Task item ▸ The answer is to be the data below, written out in full and exactly.

##### Records for processing #####

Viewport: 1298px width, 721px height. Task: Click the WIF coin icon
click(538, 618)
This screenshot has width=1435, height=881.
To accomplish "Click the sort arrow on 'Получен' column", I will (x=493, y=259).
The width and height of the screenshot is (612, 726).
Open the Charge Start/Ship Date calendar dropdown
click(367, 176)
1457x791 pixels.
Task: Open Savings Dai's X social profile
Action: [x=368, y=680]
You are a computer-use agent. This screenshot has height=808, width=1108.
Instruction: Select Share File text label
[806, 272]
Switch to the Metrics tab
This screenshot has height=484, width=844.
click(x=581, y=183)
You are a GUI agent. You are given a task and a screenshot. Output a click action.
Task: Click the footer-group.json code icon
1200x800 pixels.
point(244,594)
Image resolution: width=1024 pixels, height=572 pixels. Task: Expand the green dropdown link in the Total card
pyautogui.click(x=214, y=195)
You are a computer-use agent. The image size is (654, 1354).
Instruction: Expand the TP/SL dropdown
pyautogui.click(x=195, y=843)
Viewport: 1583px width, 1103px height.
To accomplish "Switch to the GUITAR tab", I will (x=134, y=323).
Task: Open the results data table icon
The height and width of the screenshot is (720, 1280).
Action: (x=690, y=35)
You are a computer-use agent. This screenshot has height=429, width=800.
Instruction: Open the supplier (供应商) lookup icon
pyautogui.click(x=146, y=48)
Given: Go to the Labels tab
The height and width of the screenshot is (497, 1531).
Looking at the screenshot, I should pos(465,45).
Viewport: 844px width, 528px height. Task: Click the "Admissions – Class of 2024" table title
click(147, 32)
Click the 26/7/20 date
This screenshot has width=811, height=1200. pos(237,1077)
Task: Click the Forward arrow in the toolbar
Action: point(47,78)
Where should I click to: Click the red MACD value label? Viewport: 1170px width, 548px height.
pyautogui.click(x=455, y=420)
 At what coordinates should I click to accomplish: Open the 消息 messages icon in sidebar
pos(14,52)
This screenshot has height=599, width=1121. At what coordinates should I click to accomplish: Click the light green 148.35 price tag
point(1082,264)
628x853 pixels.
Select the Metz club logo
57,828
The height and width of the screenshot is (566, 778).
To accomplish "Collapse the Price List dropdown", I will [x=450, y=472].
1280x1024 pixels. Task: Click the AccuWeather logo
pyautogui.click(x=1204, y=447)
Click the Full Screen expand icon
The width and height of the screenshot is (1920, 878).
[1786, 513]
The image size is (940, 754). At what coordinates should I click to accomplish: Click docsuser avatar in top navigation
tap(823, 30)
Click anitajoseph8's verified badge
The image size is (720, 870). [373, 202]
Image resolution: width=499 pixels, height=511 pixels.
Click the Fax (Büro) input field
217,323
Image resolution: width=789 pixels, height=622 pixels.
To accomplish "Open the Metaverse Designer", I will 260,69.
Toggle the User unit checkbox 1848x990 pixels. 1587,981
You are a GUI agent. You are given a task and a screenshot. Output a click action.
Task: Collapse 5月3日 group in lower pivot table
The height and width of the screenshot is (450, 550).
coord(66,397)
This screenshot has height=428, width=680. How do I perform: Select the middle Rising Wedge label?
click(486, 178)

#####

Solved exercise ▸
Viewport: 1298px width, 721px height. Task: Click the WIF coin icon
click(538, 618)
This screenshot has width=1435, height=881.
To accomplish "Click the sort arrow on 'Получен' column", I will (x=493, y=259).
The width and height of the screenshot is (612, 726).
Open the Charge Start/Ship Date calendar dropdown
click(367, 176)
1457x791 pixels.
Task: Open Savings Dai's X social profile
Action: [x=368, y=680]
You are a computer-use agent. This screenshot has height=808, width=1108.
Instruction: Select Share File text label
[806, 272]
Switch to the Metrics tab
This screenshot has height=484, width=844.
click(x=581, y=183)
You are a GUI agent. You are given a task and a screenshot. Output a click action.
Task: Click the footer-group.json code icon
1200x800 pixels.
point(244,594)
Image resolution: width=1024 pixels, height=572 pixels. Task: Expand the green dropdown link in the Total card
pyautogui.click(x=214, y=195)
You are a computer-use agent. The image size is (654, 1354).
Instruction: Expand the TP/SL dropdown
pyautogui.click(x=195, y=843)
Viewport: 1583px width, 1103px height.
To accomplish "Switch to the GUITAR tab", I will (x=134, y=323).
Task: Open the results data table icon
The height and width of the screenshot is (720, 1280).
Action: (x=690, y=35)
You are a computer-use agent. This screenshot has height=429, width=800.
Instruction: Open the supplier (供应商) lookup icon
pyautogui.click(x=146, y=48)
Given: Go to the Labels tab
The height and width of the screenshot is (497, 1531).
Looking at the screenshot, I should pos(465,45).
Viewport: 844px width, 528px height. Task: Click the "Admissions – Class of 2024" table title
click(147, 32)
Click the 26/7/20 date
This screenshot has width=811, height=1200. pos(237,1077)
Task: Click the Forward arrow in the toolbar
Action: point(47,78)
Where should I click to: Click the red MACD value label? Viewport: 1170px width, 548px height.
pyautogui.click(x=455, y=420)
 At what coordinates should I click to accomplish: Open the 消息 messages icon in sidebar
pos(14,52)
This screenshot has height=599, width=1121. At what coordinates should I click to accomplish: Click the light green 148.35 price tag
point(1082,264)
628x853 pixels.
Select the Metz club logo
57,828
The height and width of the screenshot is (566, 778).
To accomplish "Collapse the Price List dropdown", I will [x=450, y=472].
1280x1024 pixels. Task: Click the AccuWeather logo
pyautogui.click(x=1204, y=447)
Click the Full Screen expand icon
The width and height of the screenshot is (1920, 878).
[1786, 513]
The image size is (940, 754). At what coordinates should I click to accomplish: Click docsuser avatar in top navigation
tap(823, 30)
Click anitajoseph8's verified badge
The image size is (720, 870). [373, 202]
Image resolution: width=499 pixels, height=511 pixels.
Click the Fax (Büro) input field
217,323
Image resolution: width=789 pixels, height=622 pixels.
To accomplish "Open the Metaverse Designer", I will 260,69.
Toggle the User unit checkbox 1848x990 pixels. 1587,981
You are a GUI agent. You are given a task and a screenshot. Output a click action.
Task: Collapse 5月3日 group in lower pivot table
The height and width of the screenshot is (450, 550).
coord(66,397)
This screenshot has height=428, width=680. How do I perform: Select the middle Rising Wedge label?
click(486, 178)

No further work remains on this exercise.